Le report du plan grand âge inquiète la Défenseure des droits
Alors que le plan grand âge du gouvernement est une nouvelle fois reporté en raison d'un remaniement politique imminent, la Défenseure des droits, Claire Hédon, a exprimé son inquiétude ce vendredi. Elle a insisté sur les dossiers qui nécessitent une action urgente, notamment la révision du taux d'encadrement dans les établissements d'hébergement pour personnes âgées dépendantes (Ehpad).
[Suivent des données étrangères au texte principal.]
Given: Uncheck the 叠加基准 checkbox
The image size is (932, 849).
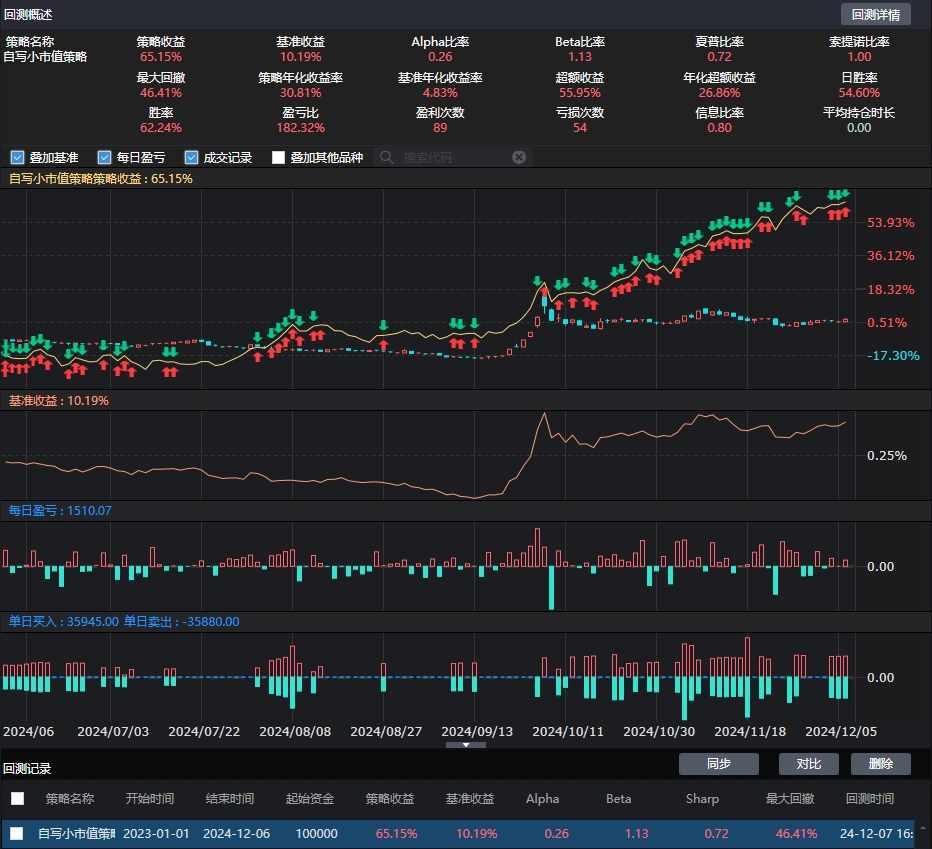Looking at the screenshot, I should [x=17, y=157].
Un taux d'encadrement insuffisant dans les Ehpad
Claire Hédon a souligné l'urgence de faire passer le taux d'encadrement de 6,5 professionnels pour 10 résidents à 8 pour 10, un minimum selon elle. « Dans plusieurs Länder en Allemagne, il est de dix pour dix. Dans les pays du nord de l'Europe, il est de dix sur dix. Donc, quand on demande huit sur dix, je dirais c'est un minimum », a-t-elle précisé. Elle a ajouté que ce taux permettrait de mieux prendre en charge les personnes âgées, tout en reconnaissant que cela demande des moyens financiers. « Est-ce que le respect de la dignité des personnes âgées n'est pas un objectif majeur ? », a-t-elle interrogé.
Une loi grand âge devenue une arlésienne
Depuis des décennies, les acteurs du secteur réclament une loi de programmation pluriannuelle sur le grand âge, similaire à celle existant pour les armées, pour répondre aux défis du vieillissement de la population. Cependant, cette loi est devenue une arlésienne sous la présidence Macron. Promise au début du premier quinquennat, elle n'a jamais été adoptée, principalement en raison de questions financières.
À défaut, un plan grand âge devait être présenté le 12 février pour définir les réponses à apporter aux personnes en perte d'autonomie et proposer des scénarios de financement. Mais ce plan a été reporté sine die avec l'annonce du départ de Charlotte Parmentier-Lecocq, la ministre déléguée chargée de l'Autonomie, qui était responsable du dossier au gouvernement.
La maltraitance persiste dans les Ehpad
Quatre ans après le scandale Orpea, qui a révélé des cas de maltraitance et de malversations financières, la Défenseure des droits a indiqué recevoir « pas mal de réclamations sur des situations de maltraitance qui perdurent dans les Ehpad ». Claire Hédon s'est également inquiétée de la « peur de représailles » des familles qui alertent l'autorité indépendante sur des dysfonctionnements, mais qui finissent par se désister par crainte de représailles sur leurs proches. Elle a décrit cette situation comme « fréquente ».
En conclusion, le report du plan grand âge soulève des préoccupations majeures quant à la protection des droits et de la dignité des personnes âgées en France, avec des enjeux critiques liés à l'encadrement dans les Ehpad et la lutte contre la maltraitance.